▸ Exercise prompt
Reproduce the records below, swapping "GUI agent" for "interface agent" wherever it occurs and leaving everything else unchanged.

▸ Data extract

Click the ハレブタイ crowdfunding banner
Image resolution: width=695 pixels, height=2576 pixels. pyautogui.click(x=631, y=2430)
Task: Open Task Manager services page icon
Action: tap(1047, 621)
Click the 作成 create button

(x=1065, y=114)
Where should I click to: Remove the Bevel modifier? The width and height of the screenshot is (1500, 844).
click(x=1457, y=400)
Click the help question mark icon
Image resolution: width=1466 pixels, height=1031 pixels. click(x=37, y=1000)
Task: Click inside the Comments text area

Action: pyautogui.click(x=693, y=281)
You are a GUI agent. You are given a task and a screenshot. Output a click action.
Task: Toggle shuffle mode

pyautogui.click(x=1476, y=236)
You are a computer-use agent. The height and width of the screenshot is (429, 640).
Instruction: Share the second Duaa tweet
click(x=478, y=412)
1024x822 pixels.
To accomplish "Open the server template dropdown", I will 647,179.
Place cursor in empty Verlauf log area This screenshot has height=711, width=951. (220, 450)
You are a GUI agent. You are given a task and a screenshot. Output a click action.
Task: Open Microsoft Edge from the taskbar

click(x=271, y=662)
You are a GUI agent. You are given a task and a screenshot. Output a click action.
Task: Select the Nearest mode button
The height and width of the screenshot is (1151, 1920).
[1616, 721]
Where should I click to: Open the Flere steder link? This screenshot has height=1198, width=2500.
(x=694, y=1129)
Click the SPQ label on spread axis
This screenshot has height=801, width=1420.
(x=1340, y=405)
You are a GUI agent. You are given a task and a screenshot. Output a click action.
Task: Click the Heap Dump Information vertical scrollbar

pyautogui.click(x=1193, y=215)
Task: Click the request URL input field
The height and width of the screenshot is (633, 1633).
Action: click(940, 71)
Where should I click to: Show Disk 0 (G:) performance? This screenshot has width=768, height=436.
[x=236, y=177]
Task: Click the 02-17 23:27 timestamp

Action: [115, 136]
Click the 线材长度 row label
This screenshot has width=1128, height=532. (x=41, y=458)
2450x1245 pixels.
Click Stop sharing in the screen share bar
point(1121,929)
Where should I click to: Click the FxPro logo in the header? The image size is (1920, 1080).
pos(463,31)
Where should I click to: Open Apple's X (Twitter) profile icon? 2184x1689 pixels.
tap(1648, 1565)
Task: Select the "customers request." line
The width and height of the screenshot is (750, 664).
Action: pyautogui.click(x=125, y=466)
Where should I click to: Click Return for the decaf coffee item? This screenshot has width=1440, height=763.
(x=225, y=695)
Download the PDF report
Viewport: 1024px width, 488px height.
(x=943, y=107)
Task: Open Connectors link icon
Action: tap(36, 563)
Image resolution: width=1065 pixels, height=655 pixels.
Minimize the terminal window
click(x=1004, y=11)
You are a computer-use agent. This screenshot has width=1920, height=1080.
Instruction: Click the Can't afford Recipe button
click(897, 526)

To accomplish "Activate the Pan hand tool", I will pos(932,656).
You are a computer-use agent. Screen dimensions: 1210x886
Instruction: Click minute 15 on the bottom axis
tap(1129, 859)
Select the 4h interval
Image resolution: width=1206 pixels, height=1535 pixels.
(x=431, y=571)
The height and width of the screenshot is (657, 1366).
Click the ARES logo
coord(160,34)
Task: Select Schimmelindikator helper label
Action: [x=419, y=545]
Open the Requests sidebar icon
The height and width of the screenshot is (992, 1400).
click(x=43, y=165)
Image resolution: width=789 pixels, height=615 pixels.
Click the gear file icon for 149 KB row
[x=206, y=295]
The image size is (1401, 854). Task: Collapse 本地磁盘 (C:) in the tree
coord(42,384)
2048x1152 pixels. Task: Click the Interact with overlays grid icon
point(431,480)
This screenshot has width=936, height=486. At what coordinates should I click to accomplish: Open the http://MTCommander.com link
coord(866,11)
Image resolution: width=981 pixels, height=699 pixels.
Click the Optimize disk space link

▸ Correct response
Click the ハレブタイ crowdfunding banner
Image resolution: width=695 pixels, height=2576 pixels. pyautogui.click(x=631, y=2430)
Task: Open Task Manager services page icon
Action: tap(1047, 621)
Click the 作成 create button

(x=1065, y=114)
Where should I click to: Remove the Bevel modifier? The width and height of the screenshot is (1500, 844).
click(x=1457, y=400)
Click the help question mark icon
Image resolution: width=1466 pixels, height=1031 pixels. click(x=37, y=1000)
Task: Click inside the Comments text area

Action: pyautogui.click(x=693, y=281)
You are a interface agent. You are given a task and a screenshot. Output a click action.
Task: Toggle shuffle mode

pyautogui.click(x=1476, y=236)
You are a computer-use agent. The height and width of the screenshot is (429, 640).
Instruction: Share the second Duaa tweet
click(x=478, y=412)
1024x822 pixels.
To accomplish "Open the server template dropdown", I will 647,179.
Place cursor in empty Verlauf log area This screenshot has height=711, width=951. (220, 450)
You are a interface agent. You are given a task and a screenshot. Output a click action.
Task: Open Microsoft Edge from the taskbar

click(x=271, y=662)
You are a interface agent. You are given a task and a screenshot. Output a click action.
Task: Select the Nearest mode button
The height and width of the screenshot is (1151, 1920).
[1616, 721]
Where should I click to: Open the Flere steder link? This screenshot has height=1198, width=2500.
(x=694, y=1129)
Click the SPQ label on spread axis
This screenshot has height=801, width=1420.
(x=1340, y=405)
You are a interface agent. You are given a task and a screenshot. Output a click action.
Task: Click the Heap Dump Information vertical scrollbar

pyautogui.click(x=1193, y=215)
Task: Click the request URL input field
The height and width of the screenshot is (633, 1633).
Action: click(940, 71)
Where should I click to: Show Disk 0 (G:) performance? This screenshot has width=768, height=436.
[x=236, y=177]
Task: Click the 02-17 23:27 timestamp

Action: [115, 136]
Click the 线材长度 row label
This screenshot has width=1128, height=532. (x=41, y=458)
2450x1245 pixels.
Click Stop sharing in the screen share bar
point(1121,929)
Where should I click to: Click the FxPro logo in the header? The image size is (1920, 1080).
pos(463,31)
Where should I click to: Open Apple's X (Twitter) profile icon? 2184x1689 pixels.
tap(1648, 1565)
Task: Select the "customers request." line
The width and height of the screenshot is (750, 664).
Action: pyautogui.click(x=125, y=466)
Where should I click to: Click Return for the decaf coffee item? This screenshot has width=1440, height=763.
(x=225, y=695)
Download the PDF report
Viewport: 1024px width, 488px height.
(x=943, y=107)
Task: Open Connectors link icon
Action: tap(36, 563)
Image resolution: width=1065 pixels, height=655 pixels.
Minimize the terminal window
click(x=1004, y=11)
You are a computer-use agent. This screenshot has width=1920, height=1080.
Instruction: Click the Can't afford Recipe button
click(897, 526)

To accomplish "Activate the Pan hand tool", I will pos(932,656).
You are a computer-use agent. Screen dimensions: 1210x886
Instruction: Click minute 15 on the bottom axis
tap(1129, 859)
Select the 4h interval
Image resolution: width=1206 pixels, height=1535 pixels.
(x=431, y=571)
The height and width of the screenshot is (657, 1366).
Click the ARES logo
coord(160,34)
Task: Select Schimmelindikator helper label
Action: [x=419, y=545]
Open the Requests sidebar icon
The height and width of the screenshot is (992, 1400).
click(x=43, y=165)
Image resolution: width=789 pixels, height=615 pixels.
Click the gear file icon for 149 KB row
[x=206, y=295]
The image size is (1401, 854). Task: Collapse 本地磁盘 (C:) in the tree
coord(42,384)
2048x1152 pixels. Task: Click the Interact with overlays grid icon
point(431,480)
This screenshot has width=936, height=486. At what coordinates should I click to accomplish: Open the http://MTCommander.com link
coord(866,11)
Image resolution: width=981 pixels, height=699 pixels.
Click the Optimize disk space link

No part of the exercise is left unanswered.